There are several attractions within the immediate area:
- Farringford House, home of poet Alfred Lord Tennyson.
- Dimbola Lodge, home of photographer Julia Margaret Cameron.
- West Wight Sports Centre.
- Freshwater Bay Golf Course.
- Afton Down, the site of the Isle of Wight Festival 1970.
- The Needles Old Battery, a Victorian fort and post-Second World War High Down Rocket Test Site.
- Needles Lighthouse and chalk rocks.
- Compton Bay, where dinosaur footprints are visible at low tide.
- The Longstone, some four miles distant, the only megalithic monument on the Island.
- The coastal village of Freshwater Bay.

Not all of these attractions are within the formal boundaries of the village.

== Transport ==

Freshwater is linked to other parts of the Island by Southern Vectis buses on route 7 and route 12 serving Totland, Yarmouth and Newport as well as intermediate villages. In the Summer, open-top bus "The Needles Tour" and tourist service "Island Coaster" serve Freshwater Bay. Freshwater is on the Isle of Wight Coastal Path.

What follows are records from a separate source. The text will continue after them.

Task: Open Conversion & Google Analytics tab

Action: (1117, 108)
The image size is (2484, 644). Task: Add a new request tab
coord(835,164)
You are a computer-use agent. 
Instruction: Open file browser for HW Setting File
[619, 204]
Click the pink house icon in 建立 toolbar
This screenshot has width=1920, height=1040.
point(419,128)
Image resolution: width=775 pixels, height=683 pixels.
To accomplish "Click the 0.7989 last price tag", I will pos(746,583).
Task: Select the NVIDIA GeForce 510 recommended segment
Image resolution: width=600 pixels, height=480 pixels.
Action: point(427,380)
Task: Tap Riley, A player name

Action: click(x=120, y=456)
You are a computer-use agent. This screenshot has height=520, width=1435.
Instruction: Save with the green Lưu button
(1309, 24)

For local transport within West Wight, a community transport scheme called FYT Bus (Freshwater, Yarmouth and Totland) running a mix scheduled and on demand services, and expanded in 2023 with a new electric minibus.

Freshwater was connected by train when the Freshwater, Yarmouth and Newport Railway opened in 1888. Due to low usage, especially outside the holiday season after the war, the line closed in 1953, ten years before the Beeching cuts were published.

==Sport==

Freshwater is home to West Wight Football Club, who are based at Camp Road. Founded in 1925, they are affiliated to the Hampshire Football Association and are long serving members of the Isle of Wight League, a competition they have won on numerous occasions. The club also enjoyed a 10 year spell playing in the Hampshire League (1984-94) and won the county Intermediate Cup in 2009. They also have a large youth section that caters for all standards.

Freshwater Cricket Club are based at West Wight Sports Centre, Moa Place and long serving members of the Isle of Wight League.